The Purchasing Managers' Index (PMI) stood at 56 percent, up 1.8 percentage points from the July reading. Any reading above 50 percent indicates the manufacturing sector is generally expanding.
"That marked the highest level for the index since late 2018," Sarah House and Tim Quinlan, senior economists at Wells Fargo Securities, wrote in an analysis, noting that the production index registered 63.3 percent, and new orders index climbed to a 17-year high of 67.6.
The economists, however, noted that while the recovery may be broadening, the ISM report raises a number of "caution flags" regarding the sustainability of the recovery.
Despite the high reading on new orders, the employment component, at 46.4 percent, is consistent with manufacturers continuing to lay off workers, House and Quinlan noted.
"The need to further pare back employment, even if at a slower rate as seen in August, highlights that overall demand remains weak and manufacturers are not fully convinced that the recovery is durable," they said.

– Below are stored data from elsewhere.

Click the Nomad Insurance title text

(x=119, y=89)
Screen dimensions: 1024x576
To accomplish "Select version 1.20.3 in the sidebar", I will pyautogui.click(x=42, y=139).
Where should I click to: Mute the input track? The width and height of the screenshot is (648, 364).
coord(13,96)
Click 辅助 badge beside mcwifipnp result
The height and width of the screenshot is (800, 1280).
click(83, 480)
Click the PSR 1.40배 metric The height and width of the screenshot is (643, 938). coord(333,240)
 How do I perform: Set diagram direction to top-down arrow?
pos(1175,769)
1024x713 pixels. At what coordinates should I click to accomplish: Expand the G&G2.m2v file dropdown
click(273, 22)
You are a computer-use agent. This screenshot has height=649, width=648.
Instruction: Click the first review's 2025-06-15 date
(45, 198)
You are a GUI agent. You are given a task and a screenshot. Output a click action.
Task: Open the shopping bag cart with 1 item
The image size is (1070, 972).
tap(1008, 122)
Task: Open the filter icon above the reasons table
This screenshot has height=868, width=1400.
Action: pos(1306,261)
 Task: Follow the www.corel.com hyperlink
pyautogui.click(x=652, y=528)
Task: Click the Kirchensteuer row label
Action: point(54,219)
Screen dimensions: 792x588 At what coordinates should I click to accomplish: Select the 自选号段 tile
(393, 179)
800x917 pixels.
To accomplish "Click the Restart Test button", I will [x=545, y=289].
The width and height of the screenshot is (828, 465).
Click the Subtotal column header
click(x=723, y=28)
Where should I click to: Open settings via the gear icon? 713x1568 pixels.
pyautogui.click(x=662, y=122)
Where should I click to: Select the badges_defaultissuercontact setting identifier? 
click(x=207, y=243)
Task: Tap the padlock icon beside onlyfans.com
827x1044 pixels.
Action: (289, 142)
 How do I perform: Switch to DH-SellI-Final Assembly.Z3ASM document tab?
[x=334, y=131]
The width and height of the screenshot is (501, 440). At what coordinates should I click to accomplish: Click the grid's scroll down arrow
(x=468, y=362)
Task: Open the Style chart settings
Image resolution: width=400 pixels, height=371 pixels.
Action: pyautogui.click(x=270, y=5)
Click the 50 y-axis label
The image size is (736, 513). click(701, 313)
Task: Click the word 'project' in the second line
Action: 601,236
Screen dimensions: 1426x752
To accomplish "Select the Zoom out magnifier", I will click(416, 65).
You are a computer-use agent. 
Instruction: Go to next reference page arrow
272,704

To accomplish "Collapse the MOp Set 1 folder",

Timothy Fiore, chair of the ISM's manufacturing business survey committee, also noted that "survey committee members reported that their companies and suppliers operated in reconfigured factories, with limited labor application due to safety restrictions."
"Panel sentiment was generally optimistic (1.4 positive comments for every cautious comment), though to a lesser degree compared to July," Fiore said.
After three months of contraction amid mounting COVID-19 fallout, the economic activity in the manufacturing sector rebounded in June, as states gradually eased lockdown measures and reopened their economies. The expansion continued in July amid a resurgence in new COVID-19 infections.
"Looking ahead, as the pandemic drags on, lingering softness in sales and an uncertain global outlook will weigh on capital spending, so manufacturers -- even those tied most tightly to goods spending -- are hardly in the clear," House and Quinlan said.